Challenge> Rewrite the records below as a JSON list of strings, one string per line, skipping blank lines. Leave the pictures out.

Raw records>

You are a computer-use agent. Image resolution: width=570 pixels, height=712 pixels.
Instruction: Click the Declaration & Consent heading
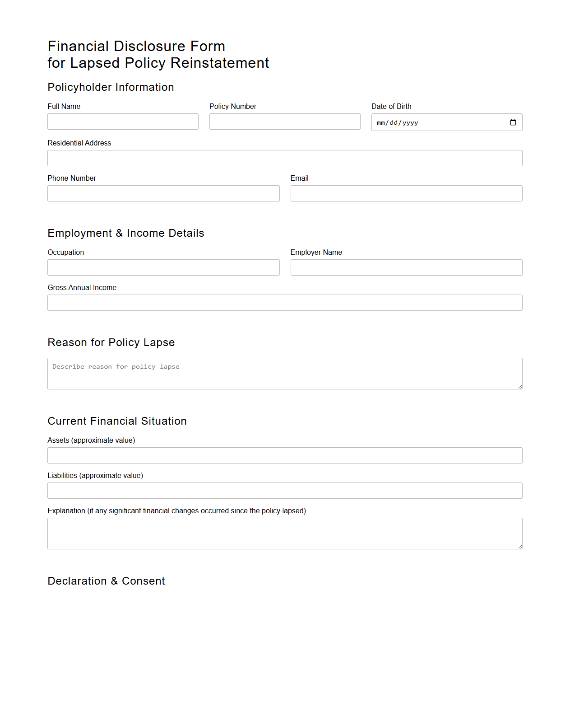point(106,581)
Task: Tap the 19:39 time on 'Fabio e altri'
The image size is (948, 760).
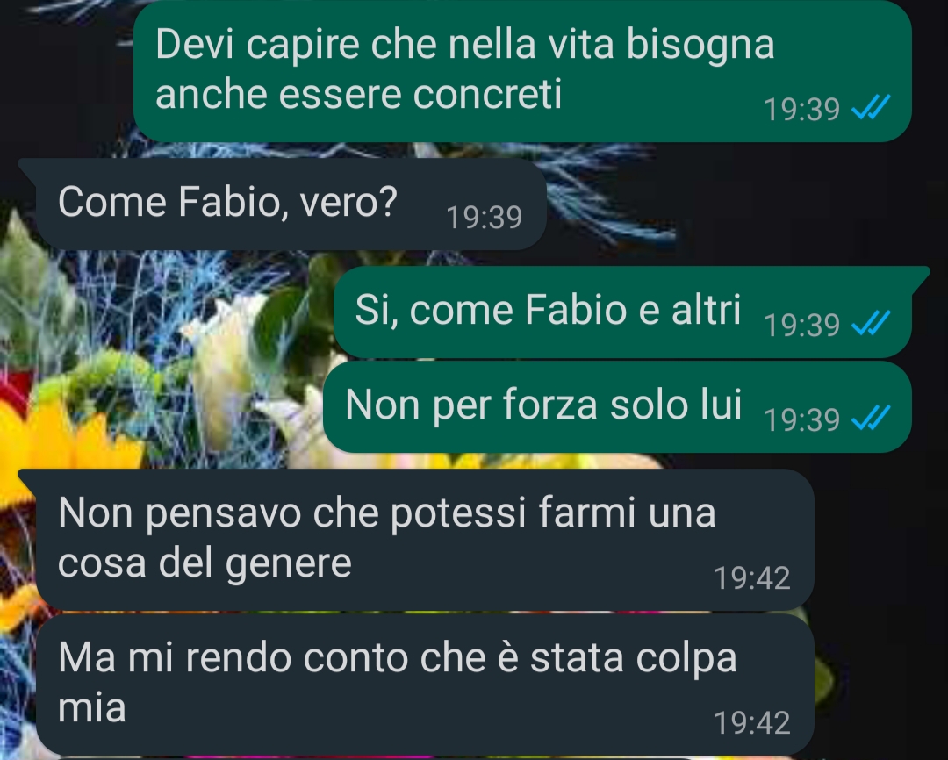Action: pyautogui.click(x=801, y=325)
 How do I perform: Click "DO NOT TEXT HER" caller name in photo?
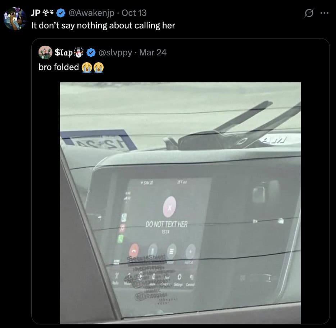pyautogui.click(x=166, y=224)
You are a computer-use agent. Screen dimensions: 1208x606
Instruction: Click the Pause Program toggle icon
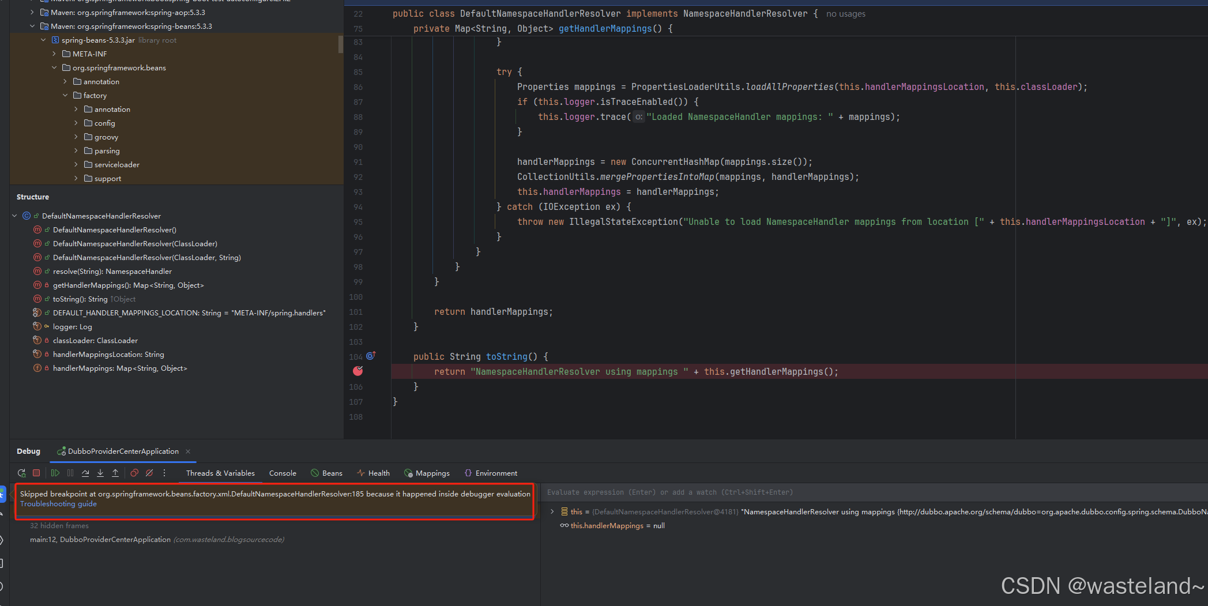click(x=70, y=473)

Answer in full>
[
  "You are a computer-use agent. Image resolution: width=570 pixels, height=712 pixels.",
  "Instruction: Click the Declaration & Consent heading",
  "point(106,581)",
  "Task: Tap the 19:39 time on 'Fabio e altri'",
  "The image size is (948, 760).",
  "Action: pyautogui.click(x=801, y=325)",
  " How do I perform: Click \"DO NOT TEXT HER\" caller name in photo?",
  "pyautogui.click(x=166, y=224)",
  "You are a computer-use agent. Screen dimensions: 1208x606",
  "Instruction: Click the Pause Program toggle icon",
  "click(x=70, y=473)"
]